森牛狩りに興味津々です。
前回のあらすじ
「という訳で、別に私は特別お金が好きなわけでも、拝金主義者でもないですし、お金でしあわせが買えるだとか、世の中お金だとか、そういうことはまったく全然、これっぽっちも考えていませんが、それはそれとしてこのお金はいただいておきますね!」
「ええ、ええ! 全部まるっとすべて分かっておりますよ勇者様! ご安心ください勇者様!」
『この男もそうだが、ルージュも大概大物だよな』
『勇者の貫禄というものが身についてきていますね』
『うるさいよ』
マツコベ村はゴードグレイス聖王国の中でも北東に位置する小さな村です。
勇者になったことがバレた私が国王陛下にお呼ばれし、気持ち程度に目指している王都ディアカレスはマツコベ村から見て西南西の方角。

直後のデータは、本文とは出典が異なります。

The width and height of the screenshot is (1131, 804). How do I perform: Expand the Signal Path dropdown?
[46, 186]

故郷のエイピアを離れて約二ヶ月。生まれてこの方一度も出たことがなかった町どころかレイライン辺境伯領すら飛び出して、かなり王都へと近づいてきていますが、今回私たちがマツコベ村を訪れたのは王都への近道だからでも通り道だからでもなくただの寄り道。つまるところ、観光目当てでした。
なにせマツコベ村へと繋がっているのは南から延びる街道一本。これは私たちがやってくるときに通った街道であり、ここから王都を目指すのならば、まずはこの街道を引き返す必要があるからです。

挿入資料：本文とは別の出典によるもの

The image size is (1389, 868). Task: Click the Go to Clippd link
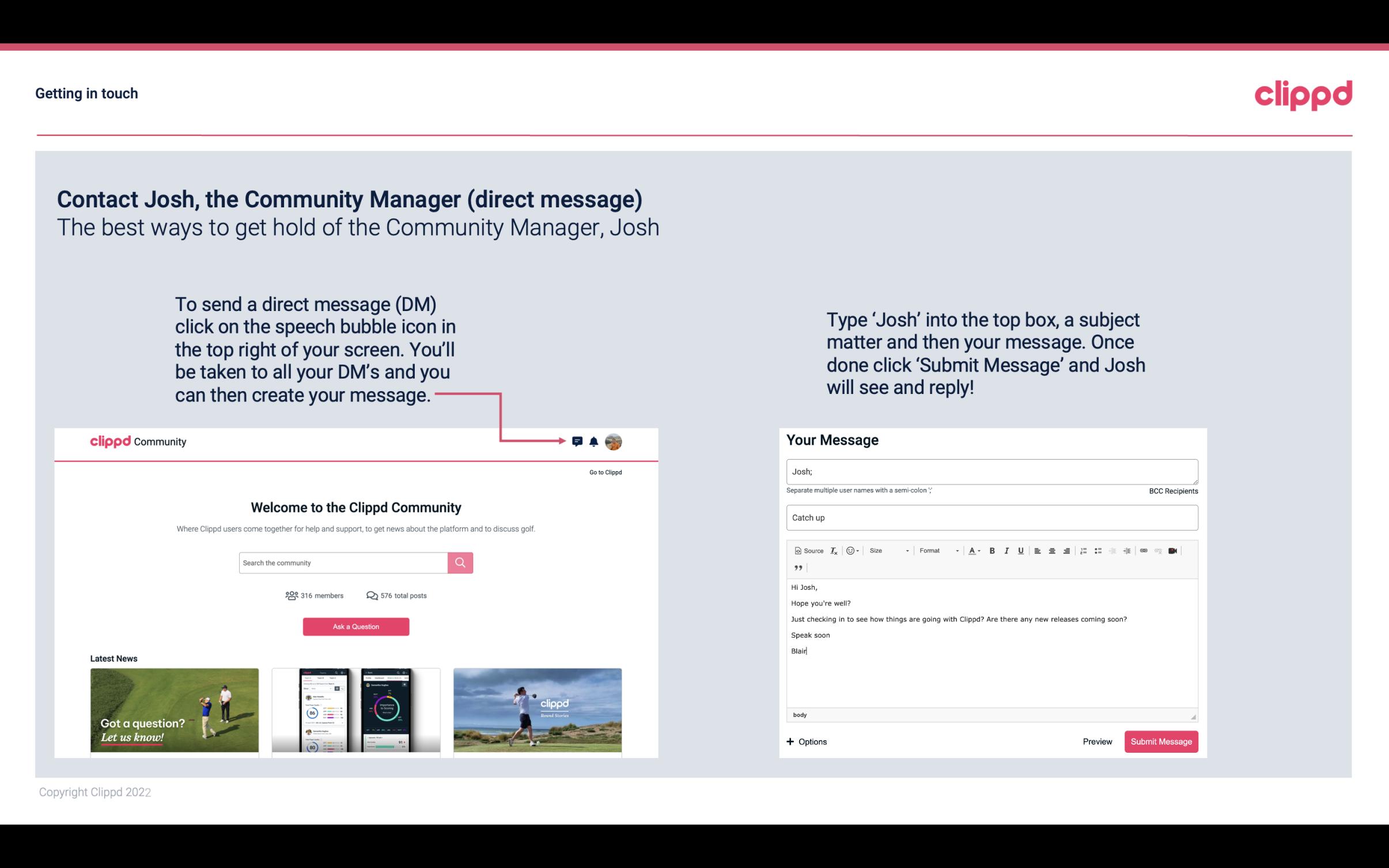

ちなみに、王都から見たエイピアの町が東南東の方角にあることを考えると、どれほど私たちが寄り道しまくっているかが分かります。どう見たって北上しすぎで、まっすぐ王都を目指していないことは一目瞭然です。しかし私に反省はありません。これもすべて、ホワイトタブをはじめとする観光名所が北側に集中しているのが悪い。
さて。
そういった立地も手伝って、マツコベ村は明確に目指さない限りは決して訪れることのない村です。
辺境の村はないない尽くしと言いますが、冒険者ギルドの支部はもちろん旅人のための宿もありません。一応宿の代わりのものはあるのですが、冒険者はあまり寄り付かなくなり、訪れるのは商人ばかり。
それがましてや勇者ともなれば、レガートさんの代では見かけたことすらなかったと言います。
『女神さま。今までの勇者さまたちは、マツコベ村を避けてでもいたんですか?』
『いいえ、ルージュ。単純に、勇者の旅路にこの村がカスりもしなかったのです』
女神に選ばれし勇者はまず女神トーラのお膝元、ゴードグレイス聖王国の王都ディアカレスへと向かい、国王陛下の承認を得ます。ちなみに承認されなかった例はないので、あくまで通過儀礼みたいなものだそうです。
そうして国から認められ、名実ともに勇者となった者は、国王陛下より聖王国に代々伝わる転移魔法を授かります。そして国王陛下のスキルによって世界各地へと『送還』されながら、転移先とレベルを増やすための旅に出るのだそうです。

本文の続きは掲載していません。